There are straight line-of-sight 'sacbes' or roads, networked all over central America. These can be seen from spy satellites if cleared of overgrown vegetation. (Just about every other hill on the Yucatan peninsula is actually a vine and tree covered pyramid.) They independently came up with the concept of zero in 357 AD. Yet the Maya didn't use the wheel, despite having wheeled toys.

Megalithic architecture is almost always a stone calendar. (It may serve other religious or governmental uses, too.) The pit and the pendulum, (also known as a plumb bob,) combined with advanced math, can tell you where and when you are located with a fair degree of accuracy. There are dead monarchs entombed under most of the big cathedrals in Europe. Freemasons don't run the country, but a bunch of 'em did help found the country.

The Maya perfected stone-age knapping of delicate obsidian blades. Obsidian is volcanic glass. The state of the art scalpel blades in use for eye and heart surgery today, are obsidian blades.

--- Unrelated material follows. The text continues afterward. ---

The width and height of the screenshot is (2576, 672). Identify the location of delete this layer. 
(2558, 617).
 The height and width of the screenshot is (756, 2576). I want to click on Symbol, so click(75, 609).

The cutting edge approaches one micron in thickness. It's sharper than any steel blade that we can manufacture today. That degree of sharpness can slice individual cells. This greatly reduces bruising and tissue damage. Like a papercut or a razor cut, as opposed to a cut with a bread knife.

Archimedes may have invented a pocket calculator. Hero invented a steam engine in ancient Alexandria. (Though we're not sure what else he might have invented because the library burned down.) Medieval librarian monks came up with the idea of index cards.

Da Vinci designed a helicopter 400 years ago. Most of our technology is very very old. We just refine and apply it in cleverer and cleverer ways. But we still can't predict the weather next week accurately. And if no one wants it, or if no one believes your hype, your product won't sell.

So since we're talking about wild guesses and things that seem to work... I predict a large volcanic eruption between now and 2012 that will result in a volcanic winter and global cooling. I also predict a major earthquake in California between now and 2012 will happen within a few days of a full moon or an eclipse. And if I'm wrong, who cares? I guessed.

We are reliving the too rich and too thin goth 1980s, (with a crazed, minimalist, perky, citrus, Barbie, wasabi infusion.) Loud prints and colors are still generally a bad idea, even when balanced with black. The satire well shall never run dry. (Until I'm in charge, and then everything will become deadly serious.) If mullets make a comeback I'm packing up my toys and going home. If your delicate sensibilities aren't being challenged and offended, you're clearly not paying attention to the whackjobs all around you.